## Begin
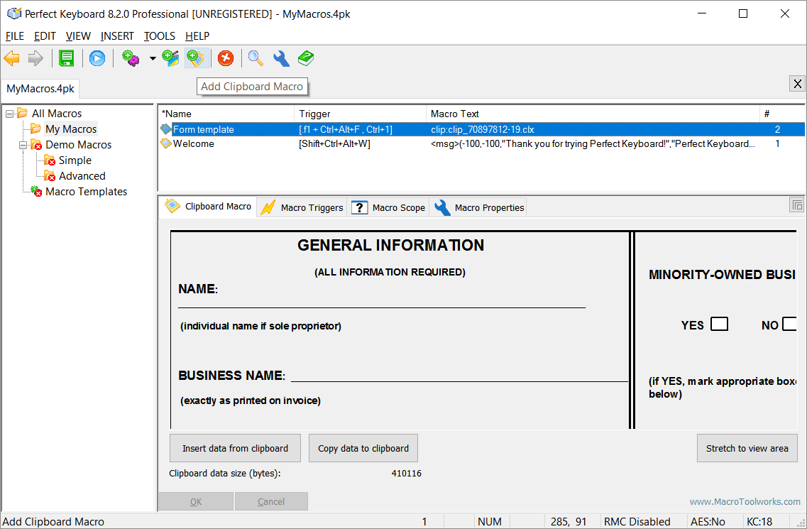The image size is (807, 529).
Task: Open dropdown arrow next to add macro
Action: (x=152, y=59)

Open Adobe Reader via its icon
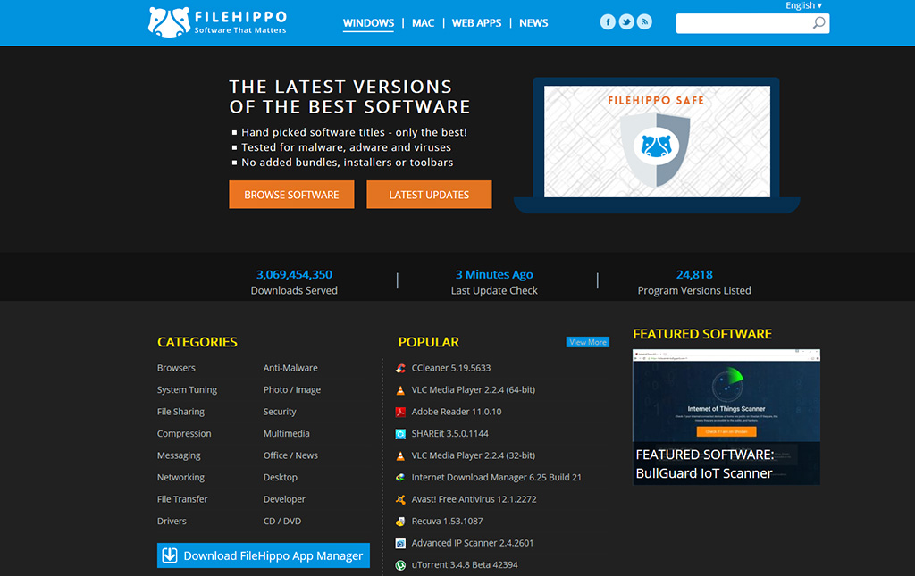pyautogui.click(x=399, y=412)
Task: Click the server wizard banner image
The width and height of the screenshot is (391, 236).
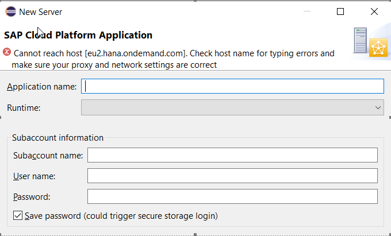Action: (370, 42)
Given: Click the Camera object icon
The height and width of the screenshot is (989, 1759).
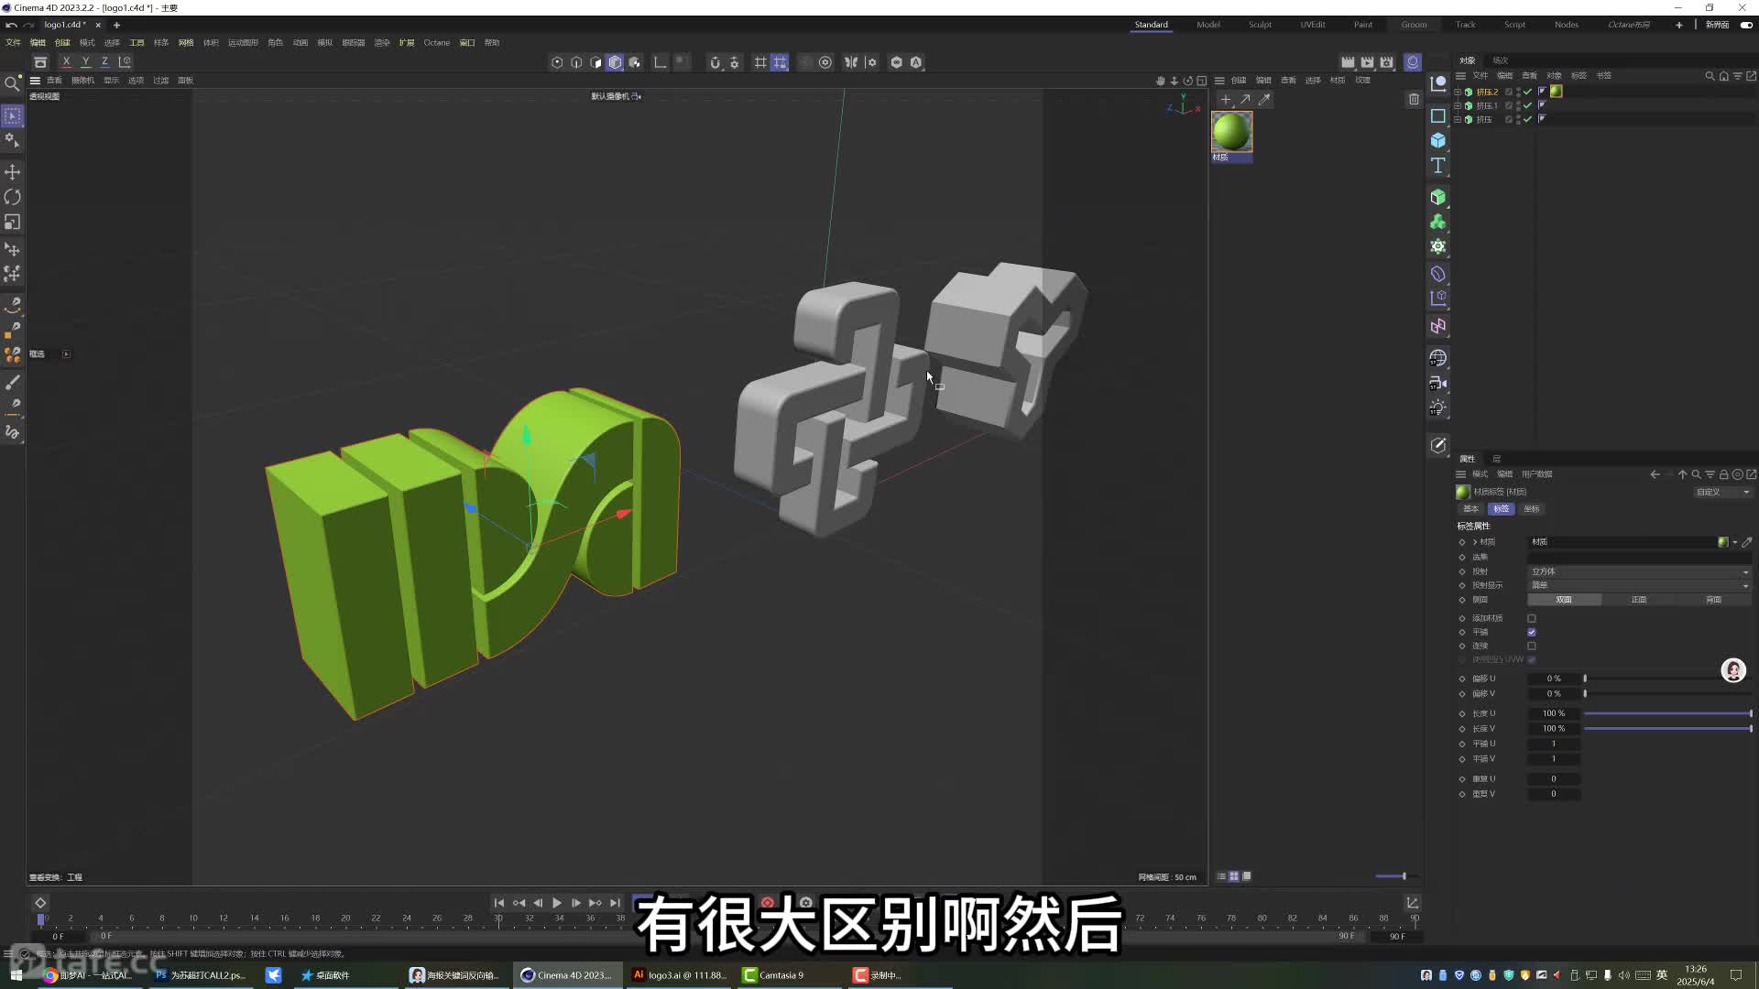Looking at the screenshot, I should [1438, 384].
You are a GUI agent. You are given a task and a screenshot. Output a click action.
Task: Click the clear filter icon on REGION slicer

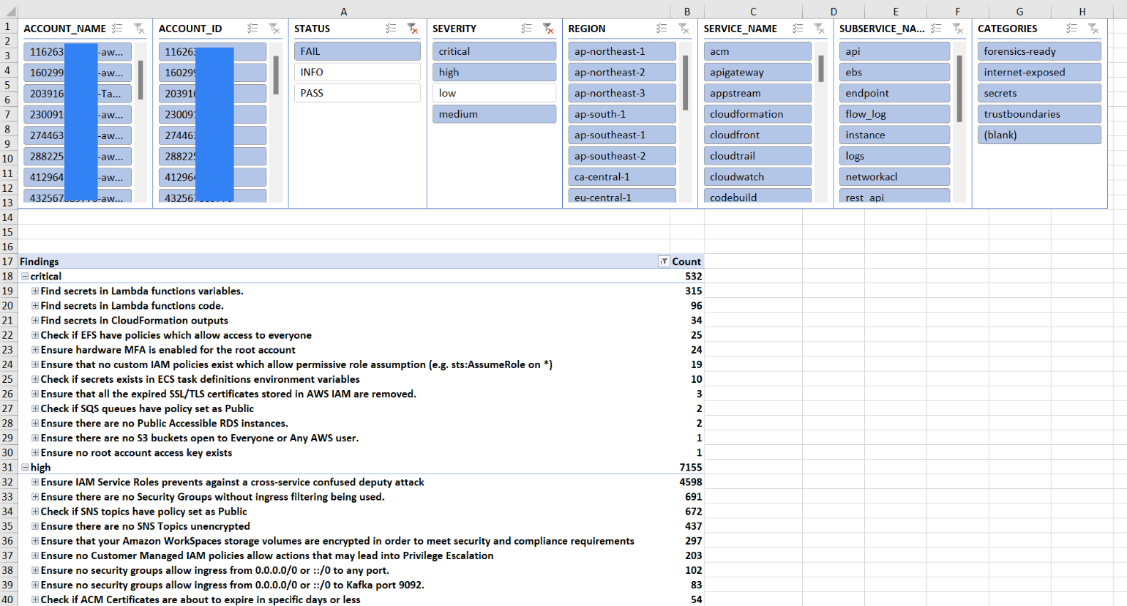coord(683,29)
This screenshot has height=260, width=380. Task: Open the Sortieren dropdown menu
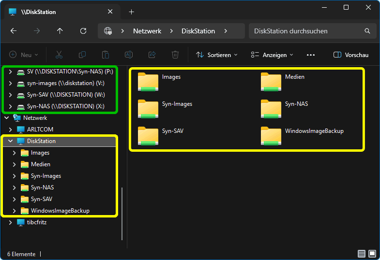point(217,55)
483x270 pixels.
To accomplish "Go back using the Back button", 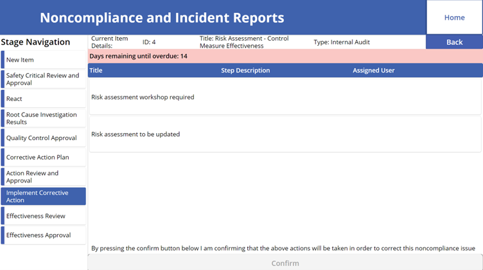I will (454, 42).
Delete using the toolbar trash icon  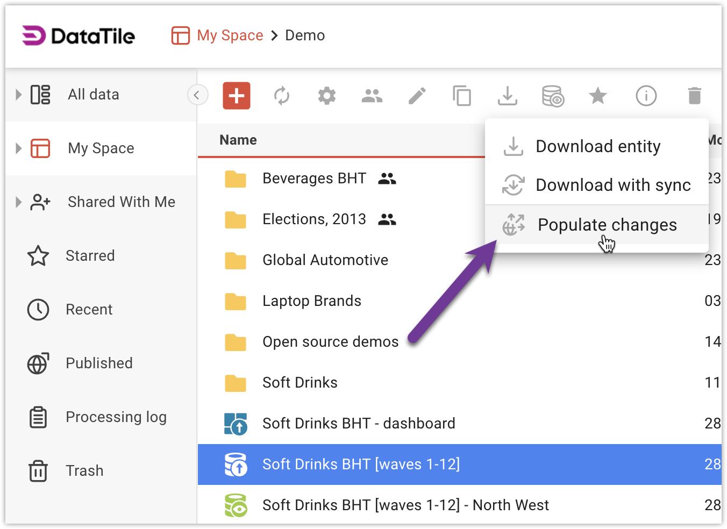(x=694, y=96)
## End
What needs to be done. Please arrange the lines of the material above as a Markdown table with the columns "Row" and "Line", beginning with the first line of the material and continuing through the line containing "Looking at the". Number each row, skip blank lines, and omit the pictures.

Reply to the exercise.
| Row | Line |
|---|---|
| 1 | The image size is (807, 529). |
| 2 | Task: Open dropdown arrow next to add macro |
| 3 | Action: (x=152, y=59) |
| 4 | Open Adobe Reader via its icon |
| 5 | pyautogui.click(x=399, y=412) |
| 6 | Task: Click the server wizard banner image |
| 7 | The width and height of the screenshot is (391, 236). |
| 8 | Action: (370, 42) |
| 9 | Given: Click the Camera object icon |
| 10 | The height and width of the screenshot is (989, 1759). |
| 11 | Looking at the screenshot, I should [1438, 384]. |